Per la modifica non completa dei file di sequenza, scaricare i file di sequenza fastq generati durante l'esecuzione della sequenza e preformare la demultiplexing con bcl2fastq2, se necessario. Rimuovere le sequenze di adattatori utilizzando cutodapt e utilizzare il comando come illustrato. Utilizzare seqtk come indicato per rimuovere i nucleotidi casuali terminali nelle letture delle sequenze.
Quindi utilizzare il comando awk come indicato, per scartare le sequenze più corte di 10 nucleotidi. Per mappare le sequenze tagliate, aprire miRBase e scaricare il file fa maturo. Utilizzare il comando indicato per sostituire i residui di U con residui di T, per fornire un elenco completo di tutti i microRNA della base di dati, provenienti da una varietà di organismi.
Selezionare le sequenze di micro RNA dell'organismo di interesse, con il comando come indicato, e mappare le letture al file utilizzando bowtie2, senza lasciare disallineamenti. Utilizzare lo strumento per allineare le letture delle sequenze al database, richiedendo che una lettura sia mappata interamente a un micro RNA del database, senza alcuna mancata corrispondenza come indicato. Utilizzare quindi il comando per ignorare le letture che non si sono allineate.
Dopo aver caricato quantità crescenti di una libreria amplificata PCR su un gel come dimostrato, è possibile estrarre i prodotti corrispondenti alla dimensione prevista. Dopo l'eluizione, la libreria purificata può essere controllata su un chip di elettroforesi a gel capillare. Oltre al prodotto di coppia di base previsto di 150 e alla proporzione crescente di una specie di coppia di base 130 corrispondente ai dimeri dell'adattatore, si osservano in genere come quantità crescente di prodotto PCR caricato.

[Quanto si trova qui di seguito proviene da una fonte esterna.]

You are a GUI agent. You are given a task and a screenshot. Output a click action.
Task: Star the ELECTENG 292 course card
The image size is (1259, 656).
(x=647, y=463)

Risultati simili si ottengono quando le librerie di un mix di piccole RTA sintetiche sono preparate utilizzando reagenti da kit o altre forniture. Per confronto, vengono mostrati i risultati pubblicati in precedenza per lo stesso piccolo mix di RNA. Qui viene mostrato un confronto per le prestazioni del protocollo TS5 con il protocollo TS standard per il rilevamento di microRNA vegetali modificati o-methal umani e due microRNA vegetali modificati o-methal.

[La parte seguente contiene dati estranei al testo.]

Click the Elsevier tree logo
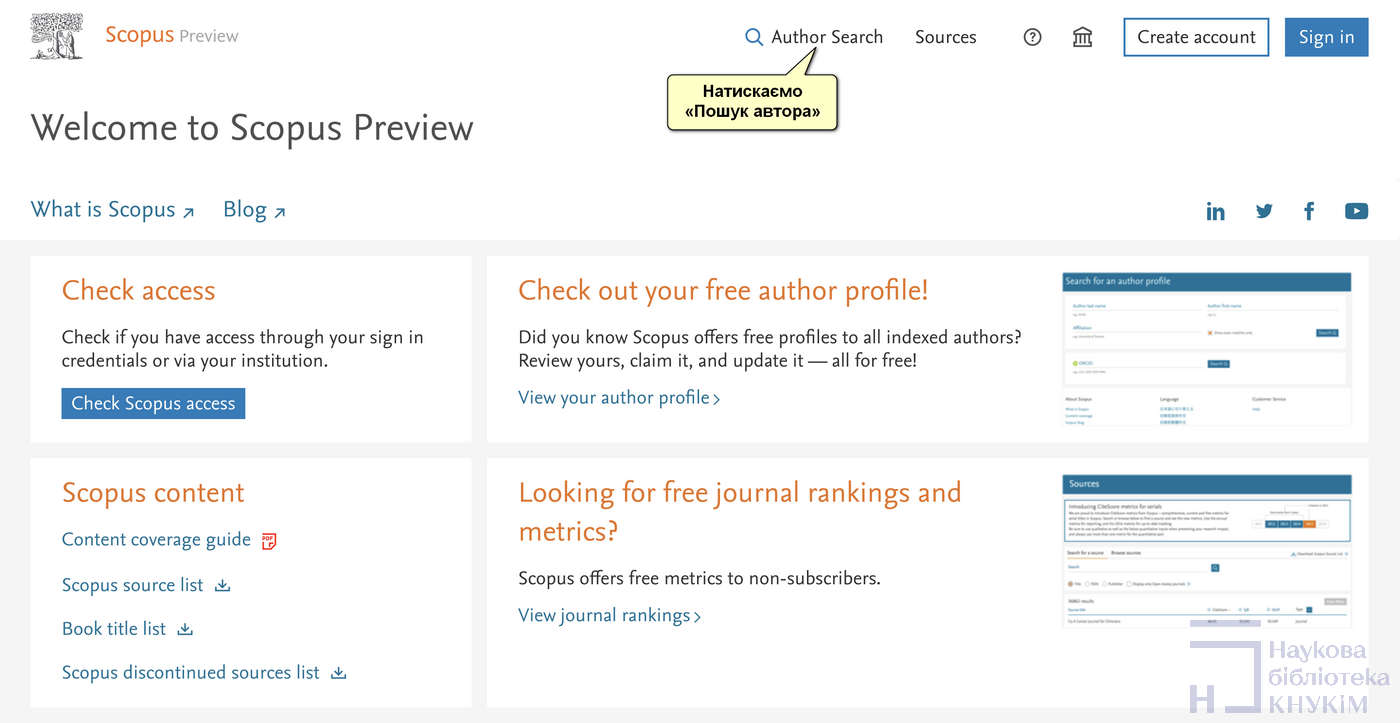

È stato inoltre testato il rilevamento di due piRNA modificati o-methal primi in campioni umani. Come osservato, il TS5 preformato significativamente migliore del TS per il rilevamento di due RNA O-methal prime, ma non per gli RNA non modificati. Preparare le librerie di replica per ogni esempio in date diverse.
Di solito c'è poca variazione tra le repliche fatte contemporaneamente, o ci possono essere variazioni sostanziali tra le librerie preparate in date diverse.